Sculptures Bloom in South Quad

Joseph Wheelwright’s “Vincent” in South Quad
Joseph Wheelwright’s “Vincent” looks to the heavens from the turf of the South Campus quad.

By Dave Perry

With spring, new and interesting things tend to emerge. At University Gallery, a new exhibit is in full bloom, a mix of wild, whimsy and woe that spills outdoors onto the South Campus quad. 

“Boston Sculptors Celebrates Its 20th Anniversary” ran through April 26 and was curated by UMass Lowell art professor Ellen Wetmore, who has been a Boston Sculptors member for eight years. The show is less a celebration of a specific style or medium than one that includes the work of eclectic artists bonded by region and a common desire for exhibit and gallery space. The outdoor portion of the exhibit continues through June 30.

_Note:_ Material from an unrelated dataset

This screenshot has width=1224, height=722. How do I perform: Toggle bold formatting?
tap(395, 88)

Iit begins with a sonic surprise. The motion of visitors entering the gallery triggers a subtle, computer-generated sound piece of tones and beats, a sort of welcome song. 

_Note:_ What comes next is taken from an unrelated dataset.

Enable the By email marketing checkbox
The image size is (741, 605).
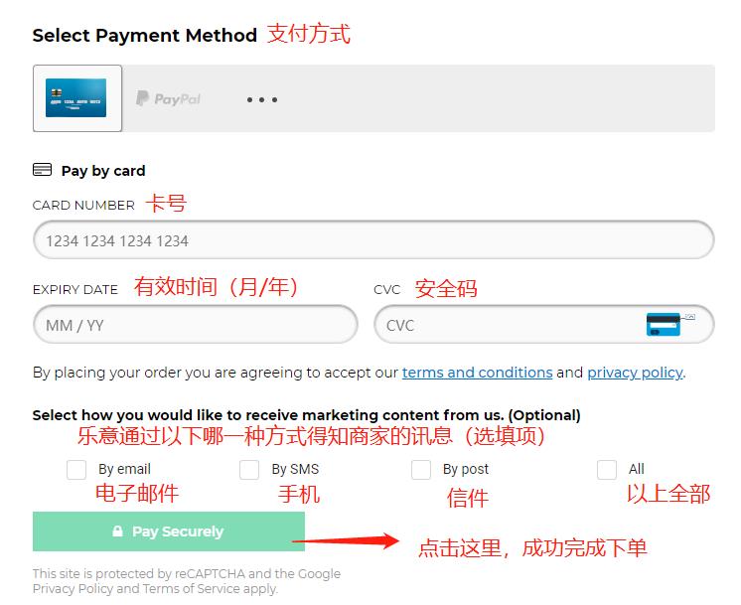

The mix of art runs from the figurative to the abstract and the 31 Boston Sculptors members use everything from bronze to rawhide, urethane rubber to crocheted plastic bags. Even thousands of acorn caps, strung together with monofilament, rising snake-like on both ends from a pile on the floor.
Wetmore’s own “Checking for Doneness” is a bronze sculpture that mixes humor and darkness in capturing female body type and pregnancy. 

The outdoor portion is a revelation here, especially among students who pass it frequently. Outside the dining hall, Andy Moerlein’s canoe-like “An Impossible Journey” sculpture mixes wood, saplings and handmade stone to catch eyes.

“The people I hear talk about it really like it,” said Kristen Racamato, a freshman art major. “I wish it was like that all the time, and that art would fill up the campus. “Vincent,” Joseph Wheelwright’s 800-pound granite tribute to Van Gogh, stares up to space, a human head with its right ear shaved off.

Nearby, trees are fitted with Leslie Wilcox’s “Silver Strapless” and “The Sentinel,” swaths of lacquer-coated stainless steel mesh made to look like garments.

Hannah Verlin’s work, “The Flower of Lowell,” is the most audience-friendly of the show,  a small field of more than 5,000 paper flowers, planted in the grass along a pathway. Verlin made the flowers by hand, and then mounted them with glue onto a bamboo skewer.  Spread out in a circle with a square left in the middle so it would replicate a mill stone, the flowers carry the name, workplace and address of a Mill Girl she copied from the 1836 city directory. Visitors are invited to take a flower as they leave.

The Lowell Cultural Council donated the use of a crane to install the heaviest of the outdoor pieces.